In the latest episode of government-knows-best, another (nanny) state politician is working hard to take away a choice he thinks we shouldn’t have. After deciding that payday lending is a “deceptive and unconscionable trade practice,” Arkansas Attorney General Dustin McDaniel consulted his paternalist playbook last month and sent letters to 156 payday lenders threatening to sue them out of existence. His announcement on Tuesday that most payday lending companies have caved is bad news for consumers who can’t get a loan but would prefer not to pawn their television or bounce a check.
As an industry group representative explained in a Letter to the Editor this week,
Eliminating payday loans as an option does not eliminate the need for short-term credit.

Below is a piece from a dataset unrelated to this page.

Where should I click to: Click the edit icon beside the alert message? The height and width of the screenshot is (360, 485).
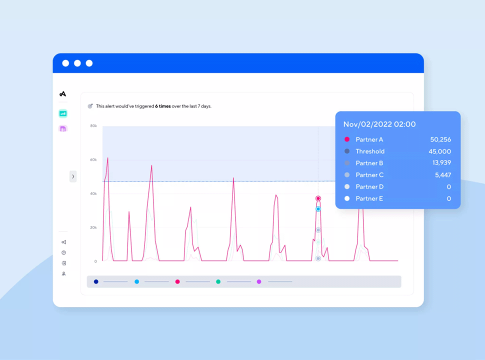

Instead it forces consumers to choose between more expensive alternatives such as fees for bounced checks, overdraft protection, or late bill payments or even unregulated off-shore Internet lenders…
[N]o one is offering real alternatives to payday loans. To date, almost all of the attempts to create payday loan alternatives have either been charity-based, required government subsidies, unavailable to the general public, unprofitable or unsustainable.
With the apparent success of his intimidation tactics, McDaniel joins the list of meddling elitists who couldn’t care less about soaring food prices. And the 500-plus employees of payday loan companies in Arkansas will join 80,000 other Americans at the back of the unemployment line.